LARKINS: You want to make sure the copy is relevant to that keyword and the category of keywords. It's good to reinforce the search word in the copy. For example, it might say ‘Tennisshoes. com — get every single tennis shoe in the world.’ The copy should also include a call to action.
DIRECT: Does it matter where the person searching for a product enters the marketer's Web site?
LARKINS: Yes, it's better to send them to a landing page where that product is featured. If someone wants to buy a [Microsoft] Xbox, sending them to Circuit City's home page is just going to confuse them. The conversion is higher when someone lands on a page that specifically relates to the search term they used.
DIRECT: What if the search term is broad and general?
LARKINS: If the person searching types in ‘laptop computers,’ the idea is for them to go to the laptop area of the site, where they can see all the laptops and the accessories the marketer has to offer. So you won't ever see an Xbox on a page by itself; you'll see an Xbox with games around it. Amazon.com does this really well — you never look up a book that doesn't have related books around it.
DIRECT: What's next?
LARKINS: Now you're ready to go live.
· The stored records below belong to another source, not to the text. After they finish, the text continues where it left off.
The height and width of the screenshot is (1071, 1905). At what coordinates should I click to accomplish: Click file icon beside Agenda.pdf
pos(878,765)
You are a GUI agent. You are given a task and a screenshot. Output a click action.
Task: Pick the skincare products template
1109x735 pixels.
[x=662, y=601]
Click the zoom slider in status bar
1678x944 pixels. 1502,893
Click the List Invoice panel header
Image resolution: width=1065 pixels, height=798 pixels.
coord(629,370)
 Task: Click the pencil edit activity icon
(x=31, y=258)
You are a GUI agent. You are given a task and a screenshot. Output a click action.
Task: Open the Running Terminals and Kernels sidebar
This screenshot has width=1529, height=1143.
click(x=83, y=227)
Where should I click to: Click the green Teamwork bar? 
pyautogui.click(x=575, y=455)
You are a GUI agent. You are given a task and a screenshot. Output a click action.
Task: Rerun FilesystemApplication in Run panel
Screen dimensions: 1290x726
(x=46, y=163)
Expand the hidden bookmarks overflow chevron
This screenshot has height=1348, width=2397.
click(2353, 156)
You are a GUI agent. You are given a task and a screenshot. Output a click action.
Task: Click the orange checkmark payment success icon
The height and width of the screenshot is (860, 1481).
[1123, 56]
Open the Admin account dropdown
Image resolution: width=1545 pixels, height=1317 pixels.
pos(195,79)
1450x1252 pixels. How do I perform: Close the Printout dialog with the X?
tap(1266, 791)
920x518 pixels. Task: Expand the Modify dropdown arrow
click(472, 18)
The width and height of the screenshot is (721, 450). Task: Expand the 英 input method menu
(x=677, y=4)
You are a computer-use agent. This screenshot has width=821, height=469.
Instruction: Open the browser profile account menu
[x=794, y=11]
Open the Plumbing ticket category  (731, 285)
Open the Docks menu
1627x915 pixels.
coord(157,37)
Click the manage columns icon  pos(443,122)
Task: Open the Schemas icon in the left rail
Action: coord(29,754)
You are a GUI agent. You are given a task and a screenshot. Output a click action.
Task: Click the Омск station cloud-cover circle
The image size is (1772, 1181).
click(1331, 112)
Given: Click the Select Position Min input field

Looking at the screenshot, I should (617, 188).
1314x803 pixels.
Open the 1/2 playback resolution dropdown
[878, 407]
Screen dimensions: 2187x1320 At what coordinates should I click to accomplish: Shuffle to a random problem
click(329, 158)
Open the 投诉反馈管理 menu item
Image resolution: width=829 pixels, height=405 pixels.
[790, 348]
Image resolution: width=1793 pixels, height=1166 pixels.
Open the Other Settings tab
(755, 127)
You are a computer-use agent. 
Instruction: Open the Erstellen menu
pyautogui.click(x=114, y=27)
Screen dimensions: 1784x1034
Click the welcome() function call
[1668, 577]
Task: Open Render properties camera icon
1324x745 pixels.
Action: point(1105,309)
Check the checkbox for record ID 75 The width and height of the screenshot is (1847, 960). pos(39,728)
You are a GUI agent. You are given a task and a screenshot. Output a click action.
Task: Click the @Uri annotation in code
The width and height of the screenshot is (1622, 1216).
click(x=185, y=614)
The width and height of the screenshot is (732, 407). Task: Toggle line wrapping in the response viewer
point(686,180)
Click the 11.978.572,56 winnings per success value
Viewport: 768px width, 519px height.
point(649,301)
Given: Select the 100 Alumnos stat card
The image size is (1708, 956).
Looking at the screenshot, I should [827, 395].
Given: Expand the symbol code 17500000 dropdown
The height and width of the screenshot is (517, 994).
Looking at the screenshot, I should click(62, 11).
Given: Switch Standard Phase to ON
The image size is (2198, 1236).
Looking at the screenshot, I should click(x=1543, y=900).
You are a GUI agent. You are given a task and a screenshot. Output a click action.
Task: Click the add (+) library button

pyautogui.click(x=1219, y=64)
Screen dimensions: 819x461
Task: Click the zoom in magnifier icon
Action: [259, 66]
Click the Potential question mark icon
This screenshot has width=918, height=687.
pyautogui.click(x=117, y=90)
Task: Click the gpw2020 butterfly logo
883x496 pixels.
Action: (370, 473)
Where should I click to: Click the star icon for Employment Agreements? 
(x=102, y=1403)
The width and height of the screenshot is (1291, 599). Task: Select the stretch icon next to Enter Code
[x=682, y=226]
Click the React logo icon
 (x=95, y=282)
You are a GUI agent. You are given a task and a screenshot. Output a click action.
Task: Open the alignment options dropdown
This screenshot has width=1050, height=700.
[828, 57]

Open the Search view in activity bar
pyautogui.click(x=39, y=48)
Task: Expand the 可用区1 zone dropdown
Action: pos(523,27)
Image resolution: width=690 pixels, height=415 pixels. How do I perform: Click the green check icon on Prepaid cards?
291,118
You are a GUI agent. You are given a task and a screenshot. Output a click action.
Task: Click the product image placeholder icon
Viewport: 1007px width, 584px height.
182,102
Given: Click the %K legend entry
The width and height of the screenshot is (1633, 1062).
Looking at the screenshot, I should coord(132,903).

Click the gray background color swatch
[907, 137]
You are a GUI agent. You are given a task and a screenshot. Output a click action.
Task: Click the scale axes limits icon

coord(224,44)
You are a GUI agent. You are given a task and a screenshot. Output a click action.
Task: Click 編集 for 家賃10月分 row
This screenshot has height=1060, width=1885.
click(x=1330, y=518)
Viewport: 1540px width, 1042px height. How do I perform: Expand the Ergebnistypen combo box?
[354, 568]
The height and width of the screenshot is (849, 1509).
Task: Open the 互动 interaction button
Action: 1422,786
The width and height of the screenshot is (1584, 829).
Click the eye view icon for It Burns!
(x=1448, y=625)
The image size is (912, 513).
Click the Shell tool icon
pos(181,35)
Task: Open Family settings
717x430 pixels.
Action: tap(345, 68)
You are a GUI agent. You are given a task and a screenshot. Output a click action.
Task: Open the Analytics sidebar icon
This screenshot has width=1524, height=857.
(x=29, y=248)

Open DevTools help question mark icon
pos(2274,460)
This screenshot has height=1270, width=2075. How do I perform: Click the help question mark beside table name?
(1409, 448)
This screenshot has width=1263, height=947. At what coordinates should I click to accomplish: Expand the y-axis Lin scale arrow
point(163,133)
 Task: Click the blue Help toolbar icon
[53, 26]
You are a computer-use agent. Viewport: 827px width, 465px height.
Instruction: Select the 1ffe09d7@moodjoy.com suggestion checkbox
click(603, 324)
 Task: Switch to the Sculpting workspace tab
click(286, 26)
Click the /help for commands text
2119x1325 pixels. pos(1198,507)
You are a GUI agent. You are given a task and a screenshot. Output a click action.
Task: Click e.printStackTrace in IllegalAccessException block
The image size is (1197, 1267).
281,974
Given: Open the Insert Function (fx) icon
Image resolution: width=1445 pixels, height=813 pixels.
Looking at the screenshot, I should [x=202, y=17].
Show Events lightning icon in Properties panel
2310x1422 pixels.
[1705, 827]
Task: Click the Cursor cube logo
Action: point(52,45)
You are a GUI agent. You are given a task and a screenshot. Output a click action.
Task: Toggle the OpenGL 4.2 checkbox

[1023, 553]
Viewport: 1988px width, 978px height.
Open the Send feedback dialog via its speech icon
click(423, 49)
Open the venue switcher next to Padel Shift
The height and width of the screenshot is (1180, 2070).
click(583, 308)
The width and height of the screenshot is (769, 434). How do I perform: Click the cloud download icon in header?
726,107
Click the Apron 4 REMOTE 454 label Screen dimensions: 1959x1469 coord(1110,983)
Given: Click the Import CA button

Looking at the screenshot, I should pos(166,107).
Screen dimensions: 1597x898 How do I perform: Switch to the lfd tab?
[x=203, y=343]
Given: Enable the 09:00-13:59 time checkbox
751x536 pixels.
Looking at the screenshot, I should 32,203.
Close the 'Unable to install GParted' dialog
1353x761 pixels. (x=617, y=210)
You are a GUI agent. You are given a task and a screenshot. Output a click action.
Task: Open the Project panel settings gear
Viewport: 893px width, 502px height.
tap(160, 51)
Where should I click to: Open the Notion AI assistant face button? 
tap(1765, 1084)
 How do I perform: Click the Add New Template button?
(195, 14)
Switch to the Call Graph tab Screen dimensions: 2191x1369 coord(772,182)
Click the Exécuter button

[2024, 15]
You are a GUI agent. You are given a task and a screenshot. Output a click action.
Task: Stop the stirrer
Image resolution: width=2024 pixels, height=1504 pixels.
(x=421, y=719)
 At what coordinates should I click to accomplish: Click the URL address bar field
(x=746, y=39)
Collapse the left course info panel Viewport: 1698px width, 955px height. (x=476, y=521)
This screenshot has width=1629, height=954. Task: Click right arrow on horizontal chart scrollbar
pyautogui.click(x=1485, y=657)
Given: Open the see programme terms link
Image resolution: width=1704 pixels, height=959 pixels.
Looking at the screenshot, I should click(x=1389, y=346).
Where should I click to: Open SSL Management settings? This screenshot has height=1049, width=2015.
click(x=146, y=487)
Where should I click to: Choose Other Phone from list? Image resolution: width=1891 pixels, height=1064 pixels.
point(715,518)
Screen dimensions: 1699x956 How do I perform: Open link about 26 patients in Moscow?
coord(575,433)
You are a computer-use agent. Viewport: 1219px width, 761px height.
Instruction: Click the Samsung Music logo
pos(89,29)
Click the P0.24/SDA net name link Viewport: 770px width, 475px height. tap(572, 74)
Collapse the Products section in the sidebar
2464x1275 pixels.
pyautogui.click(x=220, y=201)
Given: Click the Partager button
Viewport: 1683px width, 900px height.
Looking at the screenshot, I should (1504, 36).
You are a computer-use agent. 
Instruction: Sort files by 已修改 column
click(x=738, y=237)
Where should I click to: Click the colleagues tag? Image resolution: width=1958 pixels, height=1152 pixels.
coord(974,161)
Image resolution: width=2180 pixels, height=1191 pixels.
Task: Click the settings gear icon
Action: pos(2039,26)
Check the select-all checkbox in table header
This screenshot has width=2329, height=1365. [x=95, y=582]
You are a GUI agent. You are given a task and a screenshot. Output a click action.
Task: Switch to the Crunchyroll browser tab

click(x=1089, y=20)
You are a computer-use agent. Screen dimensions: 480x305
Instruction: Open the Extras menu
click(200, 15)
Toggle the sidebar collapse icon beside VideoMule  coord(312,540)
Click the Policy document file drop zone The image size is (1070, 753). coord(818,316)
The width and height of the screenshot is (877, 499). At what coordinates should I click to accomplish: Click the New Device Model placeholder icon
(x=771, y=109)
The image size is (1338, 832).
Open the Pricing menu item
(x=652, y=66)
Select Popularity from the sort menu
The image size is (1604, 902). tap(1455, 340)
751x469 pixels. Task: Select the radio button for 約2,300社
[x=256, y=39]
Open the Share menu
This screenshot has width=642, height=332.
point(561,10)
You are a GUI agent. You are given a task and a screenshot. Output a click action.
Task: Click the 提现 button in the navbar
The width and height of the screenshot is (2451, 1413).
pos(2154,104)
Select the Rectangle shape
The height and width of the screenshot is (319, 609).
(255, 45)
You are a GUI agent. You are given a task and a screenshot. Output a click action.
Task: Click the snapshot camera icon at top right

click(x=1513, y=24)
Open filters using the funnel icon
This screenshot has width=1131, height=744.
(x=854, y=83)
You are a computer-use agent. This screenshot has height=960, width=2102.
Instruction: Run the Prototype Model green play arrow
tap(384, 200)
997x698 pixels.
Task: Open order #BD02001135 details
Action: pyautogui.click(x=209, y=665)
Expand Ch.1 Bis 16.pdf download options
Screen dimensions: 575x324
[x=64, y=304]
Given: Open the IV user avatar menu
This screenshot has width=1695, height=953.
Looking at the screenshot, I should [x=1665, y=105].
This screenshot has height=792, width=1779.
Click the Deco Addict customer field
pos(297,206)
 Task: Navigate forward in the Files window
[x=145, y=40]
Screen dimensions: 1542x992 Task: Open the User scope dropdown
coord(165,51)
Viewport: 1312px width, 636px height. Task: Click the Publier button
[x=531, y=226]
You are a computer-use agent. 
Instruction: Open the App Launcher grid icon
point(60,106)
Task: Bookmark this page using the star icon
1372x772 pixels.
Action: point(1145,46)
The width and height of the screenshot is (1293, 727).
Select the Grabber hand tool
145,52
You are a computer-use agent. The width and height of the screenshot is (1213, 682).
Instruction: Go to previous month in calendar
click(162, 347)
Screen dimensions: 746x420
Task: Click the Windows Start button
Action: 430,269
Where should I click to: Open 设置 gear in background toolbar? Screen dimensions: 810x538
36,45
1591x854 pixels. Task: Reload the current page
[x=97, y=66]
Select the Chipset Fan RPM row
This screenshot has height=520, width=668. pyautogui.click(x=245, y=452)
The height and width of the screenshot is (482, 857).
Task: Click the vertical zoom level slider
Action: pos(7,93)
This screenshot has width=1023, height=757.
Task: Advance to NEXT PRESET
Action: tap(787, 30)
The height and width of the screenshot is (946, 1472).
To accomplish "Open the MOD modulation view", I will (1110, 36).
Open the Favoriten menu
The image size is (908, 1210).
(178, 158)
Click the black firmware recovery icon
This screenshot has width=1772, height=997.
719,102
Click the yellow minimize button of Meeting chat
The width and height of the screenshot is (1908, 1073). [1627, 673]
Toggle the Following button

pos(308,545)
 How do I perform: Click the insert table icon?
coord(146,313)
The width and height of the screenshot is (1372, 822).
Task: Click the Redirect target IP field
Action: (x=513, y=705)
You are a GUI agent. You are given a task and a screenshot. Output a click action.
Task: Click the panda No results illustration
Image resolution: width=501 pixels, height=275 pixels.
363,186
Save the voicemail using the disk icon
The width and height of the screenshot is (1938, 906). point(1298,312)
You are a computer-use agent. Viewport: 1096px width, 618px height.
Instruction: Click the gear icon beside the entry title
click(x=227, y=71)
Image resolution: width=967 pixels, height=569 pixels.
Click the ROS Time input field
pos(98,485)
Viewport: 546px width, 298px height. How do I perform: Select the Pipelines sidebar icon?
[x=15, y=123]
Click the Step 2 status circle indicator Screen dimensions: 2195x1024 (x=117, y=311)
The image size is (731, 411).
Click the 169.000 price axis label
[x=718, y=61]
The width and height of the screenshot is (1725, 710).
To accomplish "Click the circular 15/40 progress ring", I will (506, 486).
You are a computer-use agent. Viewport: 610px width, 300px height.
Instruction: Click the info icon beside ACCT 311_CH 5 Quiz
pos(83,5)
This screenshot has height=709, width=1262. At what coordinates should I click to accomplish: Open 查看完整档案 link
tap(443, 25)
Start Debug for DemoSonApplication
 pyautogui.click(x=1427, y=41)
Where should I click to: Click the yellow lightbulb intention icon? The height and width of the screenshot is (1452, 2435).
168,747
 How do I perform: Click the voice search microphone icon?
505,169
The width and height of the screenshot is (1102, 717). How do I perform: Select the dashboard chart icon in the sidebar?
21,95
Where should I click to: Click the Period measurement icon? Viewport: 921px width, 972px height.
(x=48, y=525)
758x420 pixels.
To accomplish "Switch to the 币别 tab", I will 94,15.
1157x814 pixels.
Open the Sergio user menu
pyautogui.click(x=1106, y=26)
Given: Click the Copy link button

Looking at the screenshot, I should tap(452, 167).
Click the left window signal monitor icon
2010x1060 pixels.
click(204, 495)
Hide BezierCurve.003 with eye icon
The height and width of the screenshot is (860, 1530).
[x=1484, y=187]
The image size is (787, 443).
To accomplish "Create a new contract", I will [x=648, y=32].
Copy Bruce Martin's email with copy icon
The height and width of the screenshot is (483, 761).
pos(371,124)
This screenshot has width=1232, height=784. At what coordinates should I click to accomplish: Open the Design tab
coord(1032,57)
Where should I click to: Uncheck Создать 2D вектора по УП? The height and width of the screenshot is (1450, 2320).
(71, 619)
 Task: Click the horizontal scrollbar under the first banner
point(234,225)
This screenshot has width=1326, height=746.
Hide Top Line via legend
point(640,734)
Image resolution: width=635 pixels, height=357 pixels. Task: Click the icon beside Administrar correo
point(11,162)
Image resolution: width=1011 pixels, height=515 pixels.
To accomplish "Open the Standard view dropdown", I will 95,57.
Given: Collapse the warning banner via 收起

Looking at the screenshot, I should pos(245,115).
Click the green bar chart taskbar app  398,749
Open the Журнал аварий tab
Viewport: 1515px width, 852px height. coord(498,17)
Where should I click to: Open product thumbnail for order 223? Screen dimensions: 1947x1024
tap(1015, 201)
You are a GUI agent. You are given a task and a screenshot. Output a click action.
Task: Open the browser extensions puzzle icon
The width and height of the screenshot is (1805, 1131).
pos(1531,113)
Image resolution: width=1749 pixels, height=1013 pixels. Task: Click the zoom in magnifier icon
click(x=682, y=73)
Once it's live, that's when the ongoing process of maximizing your return occurs. You have to be able to continually change your bidding process on the fly on search engines like Overture and Google. Also, you must change your pricing, copy and creative, alter the landing page and test every aspect to keep your ROI.
DIRECT: Do you promote special sales in the keyword descriptive copy?
LARKINS: Yes. As time goes on, you want to insert that in the copy that follows the keywords. Do anything you can to make that copy more compelling and timely. Change keywords as a new product becomes available. And if you're having a huge blowout sale — and you have a lot of products featured on your home page — you do want to send people to your home page in that case.